The following story appeared in Reuters on November 29, 2012:
Wall Street’s industry-funded watchdog is discussing a possible rule that would require securities brokerages to tell certain customers about compensation offered to brokers for moving to their firms.
The proposal is on the agenda for discussion at the Financial Industry Regulatory Authority’s Board of Governors meeting, set for Dec. 6, according to FINRA’s website.
FINRA is considering the proposal as it also takes a broader look at conflicts of interest at brokerages. The regulator is collecting information from 14 brokerages about how they are managing conflicts, including compensation that may motivate brokers to push certain securities to investors, said Susan Axelrod, head of FINRA’s member regulation unit, at an industry conference last month.
Among the concerns, Axelrod said in October, are that brokers who receive large financial incentives to move to a different firm may promise their clients new and better securities products for bringing their assets to the new firm.
Those products may be no better, or even worse, than what the client already owns, but the broker earns a commission on the sale.
FINRA’s proposal would apply to clients who transfer their accounts to a brokerage in order to stay with an adviser who is switching firms.
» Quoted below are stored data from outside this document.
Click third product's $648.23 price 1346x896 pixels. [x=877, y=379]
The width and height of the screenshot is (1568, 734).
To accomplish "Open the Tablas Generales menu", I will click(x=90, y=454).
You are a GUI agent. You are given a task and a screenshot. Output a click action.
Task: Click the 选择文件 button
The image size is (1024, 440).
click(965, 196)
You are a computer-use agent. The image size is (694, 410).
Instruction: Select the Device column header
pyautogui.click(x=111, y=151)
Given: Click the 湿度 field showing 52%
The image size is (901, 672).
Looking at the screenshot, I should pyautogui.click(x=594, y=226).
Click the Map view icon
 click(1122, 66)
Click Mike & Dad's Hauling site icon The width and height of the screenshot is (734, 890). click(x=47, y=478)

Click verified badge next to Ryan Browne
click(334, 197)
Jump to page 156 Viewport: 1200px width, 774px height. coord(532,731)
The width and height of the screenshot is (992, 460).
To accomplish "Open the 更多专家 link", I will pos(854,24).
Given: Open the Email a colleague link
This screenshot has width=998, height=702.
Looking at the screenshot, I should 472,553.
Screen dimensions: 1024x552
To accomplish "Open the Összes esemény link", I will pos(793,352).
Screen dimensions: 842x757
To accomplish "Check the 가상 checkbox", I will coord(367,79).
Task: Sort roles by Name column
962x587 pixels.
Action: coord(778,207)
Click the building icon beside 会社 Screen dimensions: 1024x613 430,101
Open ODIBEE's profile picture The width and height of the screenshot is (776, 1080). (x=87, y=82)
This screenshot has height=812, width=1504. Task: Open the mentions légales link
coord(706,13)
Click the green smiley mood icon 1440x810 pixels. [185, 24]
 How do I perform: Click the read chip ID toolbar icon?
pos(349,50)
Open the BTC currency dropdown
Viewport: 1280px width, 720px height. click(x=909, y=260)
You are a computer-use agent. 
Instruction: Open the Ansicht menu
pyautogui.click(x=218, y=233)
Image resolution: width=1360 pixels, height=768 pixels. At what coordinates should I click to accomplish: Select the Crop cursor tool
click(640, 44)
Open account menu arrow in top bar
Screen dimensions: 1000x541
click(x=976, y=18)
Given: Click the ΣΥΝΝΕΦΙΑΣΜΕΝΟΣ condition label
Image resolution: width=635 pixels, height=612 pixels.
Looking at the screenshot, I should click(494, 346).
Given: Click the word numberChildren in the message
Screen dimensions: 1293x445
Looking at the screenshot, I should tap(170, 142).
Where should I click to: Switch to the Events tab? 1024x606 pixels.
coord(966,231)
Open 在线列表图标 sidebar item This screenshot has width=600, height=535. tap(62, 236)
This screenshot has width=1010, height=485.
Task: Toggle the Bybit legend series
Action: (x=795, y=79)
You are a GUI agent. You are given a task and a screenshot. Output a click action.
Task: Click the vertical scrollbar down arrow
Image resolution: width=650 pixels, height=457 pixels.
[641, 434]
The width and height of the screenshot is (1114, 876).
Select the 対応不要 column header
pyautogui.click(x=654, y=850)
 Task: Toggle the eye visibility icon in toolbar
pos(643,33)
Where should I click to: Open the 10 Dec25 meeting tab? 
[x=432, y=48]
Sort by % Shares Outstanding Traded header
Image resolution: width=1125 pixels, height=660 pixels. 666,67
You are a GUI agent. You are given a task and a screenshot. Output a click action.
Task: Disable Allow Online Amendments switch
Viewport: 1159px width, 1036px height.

Brokerages would have to tell those clients about compensation used to entice the broker’s move.
While details about the proposal are unclear, it is already causing some consternation, particularly among small brokerages. The plan was “unanimously panned” at a recent meeting of FINRA’s Small Firm Advisory Board, according to a person familiar with the matter. “They think, for some reason, that your clients are going to care that you’re getting a bonus for moving,” said the person, who was not authorized to speak to the press about the meeting and asked not to be named.
If anything, misconduct would be more likely to occur in the year before a broker leaves a firm, the person said. Signing bonuses are typically calculated based on the total revenue generated through selling securities and managing client money a during the previous twelve months. Brokers who want to boost that figure to get a bigger signing bonus elsewhere could push products that clients do not need.
Signing bonuses for top brokers have become outsized over the past year, recruiters and industry lawyers say, with upfront portions as much as 160 percent to around 195 percent of a broker’s annual trailing revenue production at top firms.
The idea of disclosing to clients that a signing bonus changed hands will likely “strike fear into a marginal subset of the industry,” said Jeffrey Bischoff, a brokerage recruiter in Old Greenwich, Connecticut.
Unknown at present is exactly how far the disclosure would go. A generic disclosure that does not include the specific amount of a broker’s bonus is unlikely to scare clients away, said Amy Lynch, president of FrontLine Compliance, in Leesburg, Virginia.
Most advisers do not need to be worried about clients learning about their bonuses, Bischoff said. “If you’re an ethical person, you’re an ethical person always. You would never do anything to elevate your revenue,” he said.
What’s more, a disclosure about a signing bonus may appeal to certain clients because it shows their adviser is in demand, Bischoff said. “If they are wealthy clients, they won’t begrudge their adviser for getting a bonus to switch firms,” he said.